Top 5 License Pitches That Failed - VGFacts Top Lists
In 2011, Udon Entertaiment pitched the idea of a "Darkstalkers HD" remake, which would be similar to Udon's previous work of Super Street Fighter II Turbo HD Remix. The pitch was rejected because Capcom wanted to focus Darkstalkers Resurrection, a collection of the second and third games in the series.
Contributed by ZpaceJ0ck0
According to a 1994 Gamest magazine interview with the game's planner Junichi Ohno, he was asked what made him want to make a fighting game where every character was a monster? He responded:

"One reason, as you can probably guess, is that we wanted to create a new, different style of versus fighting game. In the midst of our brainstorming, someone proposed, well, why not make it all about monsters then? With monsters, we wouldn’t have to create brand new characters from wholecloth, and we could use famous monster characters that people would already be familiar with."

As Darkstalkers: The Night Warriors was a brand new fighting game, Ohno and his team also wanted to create brand new special moves for the monsters that were different from those from the Street Fighter II series.
Contributed by ProtoSnake
In a 1994 interview with the game's planner Junichi Ohno & Capcom producer Noritaka Funamizu published in Gamest magazine, they stated that they considered putting monsters from all regions in the series. From the beginning, there were lots of yōkai (traditional Japanese monsters), but they cut the number of them down due to the team realizing that most international players would not recognize them.

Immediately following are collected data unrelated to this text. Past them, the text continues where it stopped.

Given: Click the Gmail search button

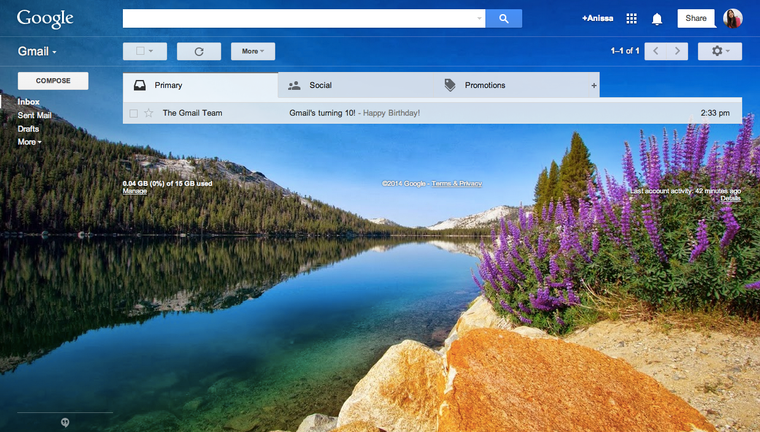Looking at the screenshot, I should (x=504, y=18).
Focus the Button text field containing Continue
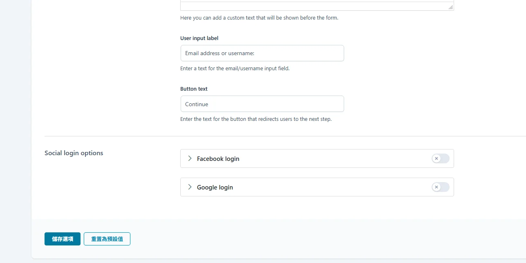The height and width of the screenshot is (263, 526). (x=262, y=104)
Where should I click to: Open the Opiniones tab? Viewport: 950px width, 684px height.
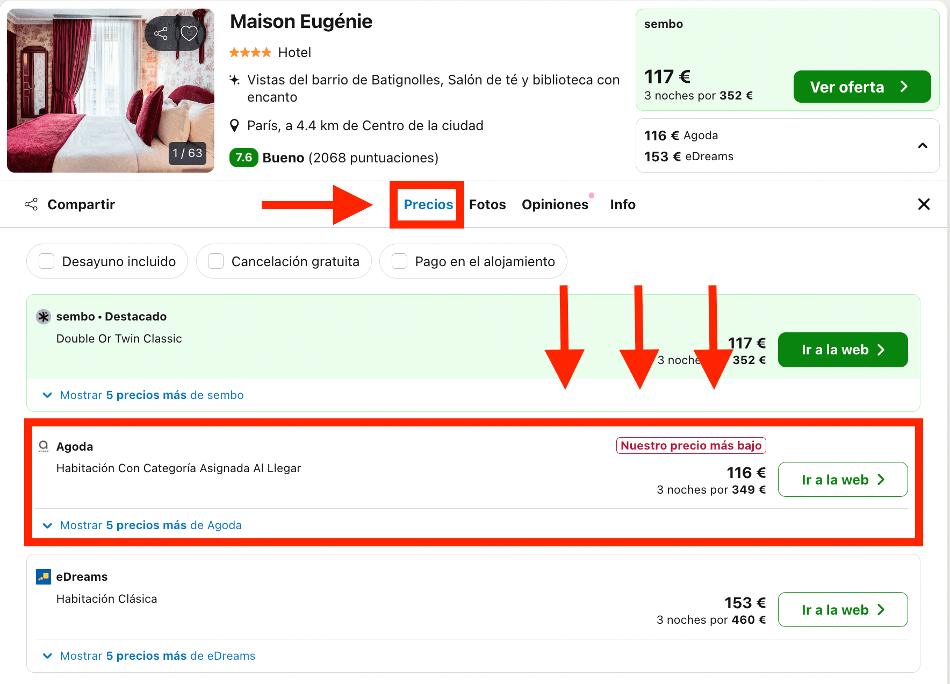pos(555,205)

Some "weird" characters from the beginning of Darkstalkers: The Night Warriors' development that were rejected include:
•An old man who was dressed head-to-toe in a salaryman’s suit.
•A nurikabe yōkai that could not move and was always in a guard state, which the game's planners mentioned would be easy to finish due to there being little about the character to animate.
•An Invisible Man where the only thing about it the player would be able to see was his floating gloves, which was done so the development team could draw fewer graphics.
Contributed by ProtoSnake
During the early stages of development, Lilith was meant to be a "male daughter" (Japanese term used to describe a man who dresses as if they were woman, known in the western world as a cross-dresser), as Lilith was designed to complement Morrigan. There was also a possible idea to have her gender labeled "unknown."
Contributed by DrakeVagabond
Many of the characters in the series are references to famous movie monsters and their actors, ancient mythical creatures, and gods.